▸ **Source document**
***
Tuesday, June 30, 2009

Bilge Pump - "Rupert The Sky"

When Drowned In Sound redesigned their website, this review got lost. I found it again so here it is:


Aaaah, Bilge Pump.

There exists in the UK a sub-underground culture of bands that make fine music but never stick their head above the trench long enough for anyone to truly notice it. It's not a reflection on the quality at hand but more on the way that people pick up on bands and respond to things like 'hype' on a really basic person-to-person level. The UK has always had a really strong and interconnected network of bands like this, from which a Franz Ferdinand or a Foals has occasionally sprung, again not as a reflection of quality but more a reflection of ambition and willingness (and opportunity) on those bands' part to 'play the game' a little.
***
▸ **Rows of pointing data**
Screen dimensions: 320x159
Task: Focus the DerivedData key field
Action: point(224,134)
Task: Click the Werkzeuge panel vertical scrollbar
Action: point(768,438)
***
▸ **Given instruction A**
Which two bands does the Bilge Pump review name as having come out of the UK's network of sub-underground bands?
▸ **Given instruction B**
Write the next part of the Bilge Pump review, starting right after its final sentence.

▸ **Exercise answer A**
Franz Ferdinand and Foals.

▸ **Exercise answer B**
Ben Patashnik's comment (in the Dis review) that Bilge Pump have somehow got the potential to "grow into being a fine underground band" is a statement that perfectly encapsulates what I am referring to. If by 'underground' band he means a band like the aforementioned Foals or Mclusky who are 'underground' in the sense of that being a buzzword or a descriptive term of their output (in the same way as 'indie' has become) then he is right. With some 'work' and a little direction then they could become that. I don't doubt it. But those bands are as overground as it gets. The band isn't just the people playing and writing the music, it's a whole network of individuals making it happen for the small cottage industry that is 'the band'. Which is all fine of course but it's not to be mistaken with what this is.

The actual "underground" in the UK is just that. Underground. Self-sufficient. Relatively undisturbed. It exists on a rung way below even the most lowly touring bands that arrive on our shores from the USA. Despite this, Bilge Pump have become not just a fine underground band, but the finest, bar none. The influence of this band, both as a musical unit and as people, is hugely far reaching. Cultish even.

Fortunate then, that the second album from them, Rupert The Sky, is so amazingly, heart-swellingly awesome.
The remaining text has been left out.